Sure, the Jays could hold onto him and try to extend him, or cross their fingers that he stays healthy and productive enough through the end of the season to be worth a qualifying offer that would either retain some productive form of him or net a draft pick next year. But… seems to me that the Jays could probably use picking up some assets that will help them in the near term, even if they payoff ceiling may not be quite as high as yet another early round draft selection who’ll be just about hitting his peak around in 2020, when Alex Anthopoulos and the rest of the front office would be naive to assume anything but that they’ll be long, long gone.

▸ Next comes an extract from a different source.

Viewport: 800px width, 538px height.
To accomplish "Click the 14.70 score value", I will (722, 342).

Bowden evidently thinks so too, placing the likelihood of Johnson being traded at 70%– tied with Scott Feldman for the third-highest percentage on the list, behind Ricky Nolasco (95%) and Matt Garza (90%).

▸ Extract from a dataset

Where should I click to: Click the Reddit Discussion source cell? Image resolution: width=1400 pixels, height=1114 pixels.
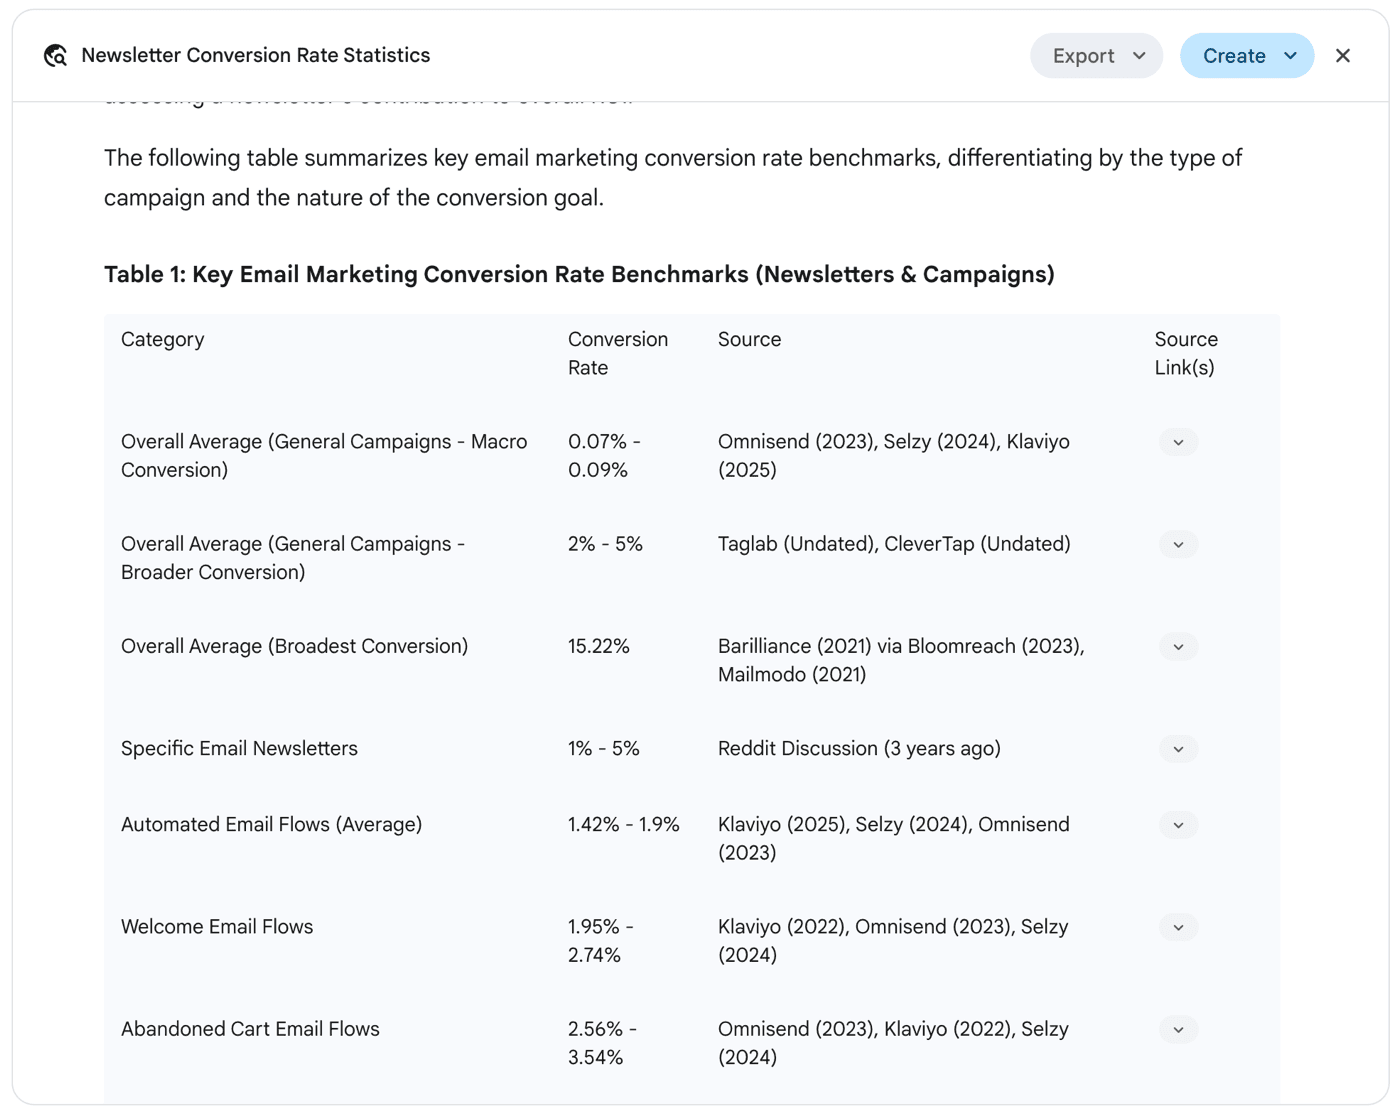(859, 748)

More interesting, however, is the fact that Mark Buehrle’s name is on the list. And more more interesting is what he says about the Jays’ expensive left-hander.
And by interesting I, of course, mean batshit:
“His contract makes him difficult to trade unless it’s a bad-contract-for-bad-contract arrangement, which is why Andre Ethier-for-Buehrle rumors have started to flow.”

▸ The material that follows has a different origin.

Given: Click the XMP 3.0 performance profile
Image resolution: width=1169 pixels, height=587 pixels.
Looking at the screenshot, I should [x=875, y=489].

Now, don’t get me wrong. I don’t disagree that if the Jays are going to move Buehrle, a big part of the deal is going to be financial. Obviously. On July 31st he’ll be owed the remaining 40% of his 2013 salary, which amounts to $4.4-million, plus $18-million in 2014 and $19-million for 2015.
It’s a fucking pig of a backloaded deal, so they’re going to have to eat money or take back garbage to get anything of value for Buehrle– if they feel he’s not going to be worth keeping, which I actually doubt, given his durability, his ability to get by (as he’s done his entire career) throwing in the mid-80s, and the fact that it appears he may have turned a corner, posting a 3.00 ERA and 1.18 WHIP, and averaging six-and-a-half innings per start over his last six appearances, holding opponents to a .628 OPS.
And Ethier’s deal is indeed garbage. I could expound on that for quite some time and using quite a number of cuss words, but let’s just do one of those lazy Player-A / Player-B things.
Here are the numbers against right-handed pitching in 2012 and 2013 for a couple of left-handed bats who have demonstrated pretty clearly in their careers that they’re platoon guys:
Player A: 541 PA, 11.1 BB%, 15.5 K%, .878 OPS, .328 BABIP, .374 wOBA, 141 wRC+
Player B: 428 PA, 10.7 BB%, 16.8 K%, .832 OPS, .321 BABIP, .358 wOBA, 126 wRC+
The numbers are somewhat close, though pretty clearly Player A has been better. Thing is, though, now look at their contracts going forward:
Player A: 14:$15.5M, 15:$18M, 16:$16M, 17:$18M, 18:$17.5M club option ($2.5M buyout)
Player B: 14:$7M club option ($2M buyout),15:$7.5M club option ($1M buyout), 16:$8M club option ($0.5M buyout)
Bit of a difference now, right? The club with Player A’s contract is on the hook for $70-million– considerably more than the $37-million left on Buehrle’s deal after 2013.
The club with the slightly worse Player B owes him just $3.5-million if they buy out his options at the end of this year, or they can go year-to-year with him on much smaller salaries than what Player A is being paid, and no long term commitments beyond the buyout money.
And if you’re looking at just this year’s stats, in nearly the same number of plate appearances against right-handers (171 versus 162) Player B becomes even more attractive, having posted a .381 wOBA and 142 wRC+, as compared to the vastly more expensive Player A’s .310 and 99.
Oh yeah, and if you’re the Jays you don’t have to give up a single thing to get Player B, because it’s Adam fucking Lind. (Player A is, rather obviously, Ethier).
Now, granted, Lind doesn’t really have a position, and therefore can’t allow Melky Cabrera to slide over to DH the way that, in some insane parallel universe where this trade isn’t fucking laughable, Ethier could. But come on.
Come the fuck on.
And while this year’s sample against left-handers is far too microscopic to go suggesting that there’s still hope Lind might not even be a platoon guy, since way back to 2011 his .290 wOBA against LHP looks downright fucking respectable when compared to Ethier’s .262 over that span.
So… yeah. No. Not a thing. Not even close to a thing. No way.